After having the green water for about a week I started doseing with flourish excel and potassium daily. after two days all the algae except for the green water was gone. During that time my dwarf swords exploded with growth and runners and the rest of the plants got alot greener and healthier. The water however did not improve but I would have bet in a few weeks it would have judgeing by the plant growth but I was too impatient. 
I bought the turbo twist 18 watt and in 3 days my water is more clearer than it has ever been. Before having plants I would use enough chemi-pure and purigen each seperatly for a 300 gallon tank and my water was not as clear as the uv sterilizer has made it.
I would definetly recomend a good uv sterilizer for anyone regardless if they have green water problems or not. The after pic does not even show the water at its clearest, it cleared up alot more the next day of taking that pic.


----------



## DiPpY eGgS (Mar 6, 2005)

yep, yep.. the UV is great for greenwater.. I use mine for that purpose only.
yep yep on the excell and K. Don't know how it works, but it has something algea doesn't like!

BTW, do you have press CO2?


----------



## rbp75 (May 2, 2004)

DiPpY eGgS said:


> yep, yep.. the UV is great for greenwater.. I use mine for that purpose only.
> yep yep on the excell and K. Don't know how it works, but it has something algea doesn't like!
> 
> BTW, do you have press CO2?

_Given information:_
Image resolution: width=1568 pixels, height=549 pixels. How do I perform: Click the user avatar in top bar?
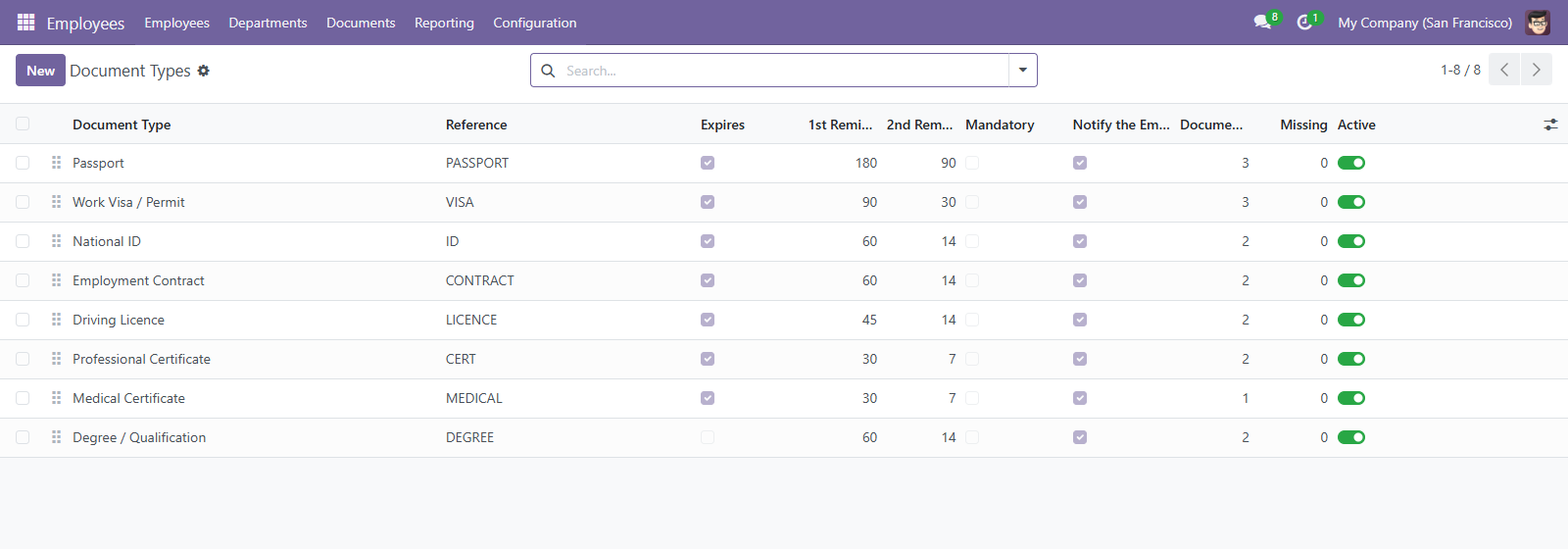coord(1538,23)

_Stated goal:_
Do these statements agree with the forum thread about green water? Answer yes or no for each, quoting the words from the thread that decide it.
1. The original poster's water became clearer than ever within three days of using the UV sterilizer.
2. DiPpY eGgS runs a UV sterilizer for other purposes as well as green water.
3. Dosing excel and potassium got rid of the green water within two days.

_Solved problem:_
1. Yes: "in 3 days my water is more clearer than it has ever been."
2. No: "I use mine for that purpose only."
3. No: "after two days all the algae except for the green water was gone."